Get $633.91 in FREE Money-Making Marketing Tools from:

 http://dankennedy.com/incrediblegift/#.VSQraVzxZUR

Stay Just A Little Longer…Please!

As the pool of talented employees shrinks, businesses aren’t waiting to hold exit interviews. They want to know now how they can keep a great employee. A new trend is the “stay” interview, which can discover the aspects of their work that people like and which ones make them, if only for a minute, want to leave.

Beverly Kaye, author of Help Them Grow or Watch them Go, recommends these questions:

* What about your job makes you want jump out of bed in the morning?

* What are you passionate about?

* If you changed your role completely, what would you miss the most?

* If you won the lottery and didn’t have to work, what would you miss?

* What makes for a great day at work?

* If you had a magic wand, what would be the one thing you would you change about your work and your responsibilities?

* What bothers you about your job?

John Sullivan, professor of management at San Francisco State University, says the informal one-on-one meetings help management reinforce positive elements in that person’s job and deal with bothersome issues.

World of Coke and Ideas for Business

by Tim Turner

When friends or family visit us in Atlanta, we often take them to tourist sites like the aquarium, a Braves game or the World of Coke museum. A few weeks ago I went yet again to the World of Coke. Having been there many times, I decided to take a few pictures to prevent boredom.Bottles

Luckily Coca-Cola is way ahead of me and had changed out their introductory “movie”. It was quite interesting and totally geared towards their global reach and message. It was all about people and how they live and how Coke is a part of their lives.

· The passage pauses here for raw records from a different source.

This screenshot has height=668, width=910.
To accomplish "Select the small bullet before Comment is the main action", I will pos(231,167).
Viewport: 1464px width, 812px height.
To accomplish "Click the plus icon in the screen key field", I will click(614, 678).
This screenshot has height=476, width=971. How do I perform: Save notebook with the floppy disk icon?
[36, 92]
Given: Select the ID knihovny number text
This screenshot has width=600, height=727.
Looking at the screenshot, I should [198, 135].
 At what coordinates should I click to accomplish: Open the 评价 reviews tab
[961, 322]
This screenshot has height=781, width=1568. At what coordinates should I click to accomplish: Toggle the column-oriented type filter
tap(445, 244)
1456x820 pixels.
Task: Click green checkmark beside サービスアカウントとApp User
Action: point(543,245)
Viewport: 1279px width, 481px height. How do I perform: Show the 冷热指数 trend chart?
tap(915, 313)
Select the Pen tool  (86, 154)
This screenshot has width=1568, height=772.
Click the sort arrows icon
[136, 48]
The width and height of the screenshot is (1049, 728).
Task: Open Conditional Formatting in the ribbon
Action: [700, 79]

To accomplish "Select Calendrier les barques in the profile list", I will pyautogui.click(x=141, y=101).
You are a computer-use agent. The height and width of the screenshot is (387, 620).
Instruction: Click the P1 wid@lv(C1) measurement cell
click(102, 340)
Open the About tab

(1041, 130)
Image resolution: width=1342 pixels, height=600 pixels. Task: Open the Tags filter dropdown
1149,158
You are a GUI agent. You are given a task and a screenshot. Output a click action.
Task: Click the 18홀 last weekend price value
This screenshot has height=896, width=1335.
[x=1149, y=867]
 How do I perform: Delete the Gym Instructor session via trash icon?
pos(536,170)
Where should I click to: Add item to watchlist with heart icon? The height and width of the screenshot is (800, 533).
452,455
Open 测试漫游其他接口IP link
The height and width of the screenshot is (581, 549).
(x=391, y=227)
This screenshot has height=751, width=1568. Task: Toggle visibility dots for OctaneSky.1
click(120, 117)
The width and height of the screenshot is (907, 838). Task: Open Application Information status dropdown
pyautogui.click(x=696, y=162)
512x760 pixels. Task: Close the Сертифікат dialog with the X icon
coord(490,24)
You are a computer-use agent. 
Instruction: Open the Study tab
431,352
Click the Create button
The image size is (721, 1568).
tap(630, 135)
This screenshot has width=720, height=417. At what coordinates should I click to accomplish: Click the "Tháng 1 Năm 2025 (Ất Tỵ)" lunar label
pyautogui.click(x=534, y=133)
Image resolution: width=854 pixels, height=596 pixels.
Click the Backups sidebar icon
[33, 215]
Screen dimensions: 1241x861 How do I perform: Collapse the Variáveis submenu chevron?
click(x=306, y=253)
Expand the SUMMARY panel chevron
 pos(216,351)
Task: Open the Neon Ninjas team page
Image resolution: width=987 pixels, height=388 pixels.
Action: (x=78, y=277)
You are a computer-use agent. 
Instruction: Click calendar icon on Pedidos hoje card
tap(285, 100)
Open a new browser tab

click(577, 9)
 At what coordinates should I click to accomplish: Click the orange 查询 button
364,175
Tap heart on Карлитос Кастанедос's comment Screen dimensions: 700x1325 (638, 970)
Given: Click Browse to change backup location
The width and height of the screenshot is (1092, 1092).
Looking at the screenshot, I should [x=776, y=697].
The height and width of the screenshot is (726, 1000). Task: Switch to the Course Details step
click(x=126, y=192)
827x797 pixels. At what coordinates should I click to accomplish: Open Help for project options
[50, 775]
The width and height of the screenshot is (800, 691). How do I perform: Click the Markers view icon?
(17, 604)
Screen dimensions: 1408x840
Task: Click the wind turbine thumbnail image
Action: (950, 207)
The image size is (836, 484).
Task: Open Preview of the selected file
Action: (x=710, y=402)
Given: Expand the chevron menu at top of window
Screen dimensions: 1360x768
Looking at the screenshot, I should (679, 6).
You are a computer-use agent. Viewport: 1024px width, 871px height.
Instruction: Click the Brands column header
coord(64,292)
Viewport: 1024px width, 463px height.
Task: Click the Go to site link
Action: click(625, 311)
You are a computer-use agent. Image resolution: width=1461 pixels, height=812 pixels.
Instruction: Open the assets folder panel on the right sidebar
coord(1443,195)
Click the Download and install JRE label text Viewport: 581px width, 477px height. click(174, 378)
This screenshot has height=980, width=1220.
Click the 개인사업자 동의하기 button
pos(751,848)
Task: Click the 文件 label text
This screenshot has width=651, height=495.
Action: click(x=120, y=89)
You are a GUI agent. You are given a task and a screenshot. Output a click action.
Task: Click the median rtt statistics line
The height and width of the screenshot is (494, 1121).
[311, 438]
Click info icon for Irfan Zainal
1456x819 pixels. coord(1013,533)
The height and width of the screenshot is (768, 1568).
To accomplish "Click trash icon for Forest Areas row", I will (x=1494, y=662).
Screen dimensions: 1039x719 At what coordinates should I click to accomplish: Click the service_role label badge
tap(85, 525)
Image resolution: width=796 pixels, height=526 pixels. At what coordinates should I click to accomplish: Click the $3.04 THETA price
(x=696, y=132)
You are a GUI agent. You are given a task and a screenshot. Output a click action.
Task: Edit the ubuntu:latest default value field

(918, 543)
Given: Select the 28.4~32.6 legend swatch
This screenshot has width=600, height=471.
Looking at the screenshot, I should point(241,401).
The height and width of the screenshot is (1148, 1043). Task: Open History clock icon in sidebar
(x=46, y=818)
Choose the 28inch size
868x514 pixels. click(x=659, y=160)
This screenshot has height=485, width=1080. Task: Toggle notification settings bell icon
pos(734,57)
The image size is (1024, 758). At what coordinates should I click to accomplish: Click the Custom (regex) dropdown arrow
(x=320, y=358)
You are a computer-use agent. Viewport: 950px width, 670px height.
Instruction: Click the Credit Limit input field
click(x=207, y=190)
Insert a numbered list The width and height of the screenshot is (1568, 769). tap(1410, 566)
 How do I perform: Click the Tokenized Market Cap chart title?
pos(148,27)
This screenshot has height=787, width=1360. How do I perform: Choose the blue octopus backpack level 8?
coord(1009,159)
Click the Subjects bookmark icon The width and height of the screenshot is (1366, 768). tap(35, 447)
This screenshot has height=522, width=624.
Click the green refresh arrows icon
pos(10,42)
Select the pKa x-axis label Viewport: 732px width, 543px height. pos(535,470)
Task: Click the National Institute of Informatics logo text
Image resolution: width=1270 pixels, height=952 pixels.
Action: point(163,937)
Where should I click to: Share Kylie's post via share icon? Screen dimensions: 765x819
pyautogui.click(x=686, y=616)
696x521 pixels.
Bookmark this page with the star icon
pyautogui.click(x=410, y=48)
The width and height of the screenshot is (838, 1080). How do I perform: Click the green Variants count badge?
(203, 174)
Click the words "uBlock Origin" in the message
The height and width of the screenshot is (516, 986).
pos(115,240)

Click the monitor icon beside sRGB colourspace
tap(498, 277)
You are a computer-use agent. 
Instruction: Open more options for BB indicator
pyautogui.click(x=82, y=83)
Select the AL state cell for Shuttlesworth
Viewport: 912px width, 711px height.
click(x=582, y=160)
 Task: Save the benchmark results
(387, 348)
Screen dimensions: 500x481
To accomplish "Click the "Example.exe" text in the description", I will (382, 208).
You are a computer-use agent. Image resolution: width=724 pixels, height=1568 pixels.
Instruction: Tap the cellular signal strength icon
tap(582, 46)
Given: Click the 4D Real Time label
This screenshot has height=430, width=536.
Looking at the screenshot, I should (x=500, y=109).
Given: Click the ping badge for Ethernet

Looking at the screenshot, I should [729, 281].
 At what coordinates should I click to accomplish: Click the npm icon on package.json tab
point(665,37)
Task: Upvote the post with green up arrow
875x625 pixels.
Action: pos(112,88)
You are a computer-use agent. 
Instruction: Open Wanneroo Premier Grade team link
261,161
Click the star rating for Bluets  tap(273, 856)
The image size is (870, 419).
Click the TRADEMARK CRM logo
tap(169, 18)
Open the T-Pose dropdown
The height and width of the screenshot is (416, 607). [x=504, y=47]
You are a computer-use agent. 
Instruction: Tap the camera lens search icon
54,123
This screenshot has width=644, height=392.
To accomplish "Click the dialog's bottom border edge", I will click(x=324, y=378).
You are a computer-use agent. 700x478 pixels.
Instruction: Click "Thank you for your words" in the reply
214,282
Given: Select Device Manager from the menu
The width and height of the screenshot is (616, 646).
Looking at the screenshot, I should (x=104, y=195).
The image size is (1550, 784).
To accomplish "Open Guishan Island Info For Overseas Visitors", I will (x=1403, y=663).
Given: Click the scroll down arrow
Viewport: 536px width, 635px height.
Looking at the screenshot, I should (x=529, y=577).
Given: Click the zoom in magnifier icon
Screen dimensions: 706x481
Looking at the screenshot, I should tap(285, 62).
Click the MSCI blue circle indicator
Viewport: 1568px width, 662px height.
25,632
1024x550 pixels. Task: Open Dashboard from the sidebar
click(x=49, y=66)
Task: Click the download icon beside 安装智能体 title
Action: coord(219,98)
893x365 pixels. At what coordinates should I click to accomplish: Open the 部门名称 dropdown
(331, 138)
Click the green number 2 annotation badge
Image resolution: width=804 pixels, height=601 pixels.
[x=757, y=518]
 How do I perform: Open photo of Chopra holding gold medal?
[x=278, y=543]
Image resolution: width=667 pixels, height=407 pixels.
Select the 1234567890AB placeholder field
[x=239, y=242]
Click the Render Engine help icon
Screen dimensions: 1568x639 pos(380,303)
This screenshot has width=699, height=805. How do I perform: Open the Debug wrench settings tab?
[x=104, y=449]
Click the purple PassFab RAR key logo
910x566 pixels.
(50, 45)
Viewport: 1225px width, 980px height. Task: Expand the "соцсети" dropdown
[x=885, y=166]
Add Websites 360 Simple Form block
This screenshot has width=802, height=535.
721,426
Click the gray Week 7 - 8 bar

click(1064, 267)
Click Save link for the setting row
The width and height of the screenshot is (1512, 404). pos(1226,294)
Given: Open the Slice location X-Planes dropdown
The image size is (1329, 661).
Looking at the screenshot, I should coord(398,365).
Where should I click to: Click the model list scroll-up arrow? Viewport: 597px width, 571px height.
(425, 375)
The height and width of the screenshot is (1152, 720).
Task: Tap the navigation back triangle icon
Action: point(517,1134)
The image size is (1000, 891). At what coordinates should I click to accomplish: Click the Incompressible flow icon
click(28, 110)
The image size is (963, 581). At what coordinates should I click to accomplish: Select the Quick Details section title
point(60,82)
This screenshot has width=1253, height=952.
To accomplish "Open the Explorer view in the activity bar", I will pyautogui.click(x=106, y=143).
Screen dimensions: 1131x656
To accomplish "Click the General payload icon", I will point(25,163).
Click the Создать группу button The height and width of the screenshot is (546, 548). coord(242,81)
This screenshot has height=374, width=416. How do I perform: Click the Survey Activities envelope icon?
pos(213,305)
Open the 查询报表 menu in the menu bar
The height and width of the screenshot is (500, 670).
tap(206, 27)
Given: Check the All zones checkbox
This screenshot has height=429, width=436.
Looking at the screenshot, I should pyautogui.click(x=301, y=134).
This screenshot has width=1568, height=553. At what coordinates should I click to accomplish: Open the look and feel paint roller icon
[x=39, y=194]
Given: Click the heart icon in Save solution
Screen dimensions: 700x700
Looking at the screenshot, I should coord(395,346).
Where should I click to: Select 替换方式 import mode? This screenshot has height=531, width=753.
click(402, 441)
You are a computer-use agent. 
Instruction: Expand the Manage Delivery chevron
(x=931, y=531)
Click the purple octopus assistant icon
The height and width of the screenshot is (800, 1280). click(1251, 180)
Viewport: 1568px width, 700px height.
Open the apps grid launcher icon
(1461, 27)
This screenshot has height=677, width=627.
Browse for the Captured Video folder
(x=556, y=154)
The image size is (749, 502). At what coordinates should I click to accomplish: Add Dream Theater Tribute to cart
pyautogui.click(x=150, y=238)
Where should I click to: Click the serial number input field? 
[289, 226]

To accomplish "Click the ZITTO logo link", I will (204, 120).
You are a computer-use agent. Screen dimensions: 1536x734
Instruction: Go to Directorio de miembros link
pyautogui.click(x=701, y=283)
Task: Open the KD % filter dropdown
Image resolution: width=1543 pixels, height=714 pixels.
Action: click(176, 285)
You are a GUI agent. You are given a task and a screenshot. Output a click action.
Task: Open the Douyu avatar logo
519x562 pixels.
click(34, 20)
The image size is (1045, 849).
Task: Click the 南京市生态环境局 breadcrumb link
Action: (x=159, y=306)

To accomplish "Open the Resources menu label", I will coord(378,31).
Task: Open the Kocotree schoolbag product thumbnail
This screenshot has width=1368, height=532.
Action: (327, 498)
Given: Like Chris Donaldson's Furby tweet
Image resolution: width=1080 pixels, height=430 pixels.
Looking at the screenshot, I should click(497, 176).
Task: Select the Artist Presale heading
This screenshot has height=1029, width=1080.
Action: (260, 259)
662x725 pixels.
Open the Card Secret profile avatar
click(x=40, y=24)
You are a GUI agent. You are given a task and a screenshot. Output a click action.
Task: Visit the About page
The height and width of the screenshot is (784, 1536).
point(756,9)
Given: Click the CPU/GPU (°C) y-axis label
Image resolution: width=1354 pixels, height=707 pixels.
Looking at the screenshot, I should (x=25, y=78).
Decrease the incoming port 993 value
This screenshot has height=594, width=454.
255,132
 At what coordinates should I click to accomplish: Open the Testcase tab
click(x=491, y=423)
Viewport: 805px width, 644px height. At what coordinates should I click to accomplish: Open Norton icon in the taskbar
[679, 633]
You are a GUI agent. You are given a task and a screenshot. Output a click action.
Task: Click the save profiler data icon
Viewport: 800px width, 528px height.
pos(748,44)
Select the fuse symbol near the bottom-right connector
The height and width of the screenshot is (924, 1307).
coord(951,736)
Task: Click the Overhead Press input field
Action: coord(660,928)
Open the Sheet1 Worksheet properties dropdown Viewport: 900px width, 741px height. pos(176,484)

We walked out feeling upbeat and feeling good about the Coke brand and its impact on the world.

After that, we ended up in the area where they talk about how Coca-Cola grew as a business. The initial early history started when Asa Candler bought the company from the man who invented Coke – John Pemberton. So Asa Candler is to John Pemberton what Ray Kroc was to the McDonald’s brothers. He saw the bigger picture and bought the entire company.

Why did he buy it? He loved the taste so much he just bought the company. He knew it could be a big success and he knew he could vastly improve the company through better “marketing”.

If you can see the picture to the right, it talks about how Asa bought the company and began many “marketing activities”. One of his top ideas was to use the logo on every day items, constantly reminding people of the Coke brand.

One exhibit had you looking for the Coke logo in historical pictures of various towns and streets. The logo was on signs, on buildings, on vehicles, and on billboards. And these were really old black and white photos in a lot of cases. As a small business owner, we can’t possibly get our logos everywhere, nor would that help.  We need to focus on things other than “branding”.

Asa the marketing genius also used the idea of sampling to get people to taste Coke. The idea being that once they tasted it they would then want to continue drinking it. Is there a way you can use “sampling” in your business to offer something free or something small to get people to get a “taste” of what you do? Could you give people a taste using a free report, free videos, free webinars, or free consultations? If you sell a service, could you offer some small service for free?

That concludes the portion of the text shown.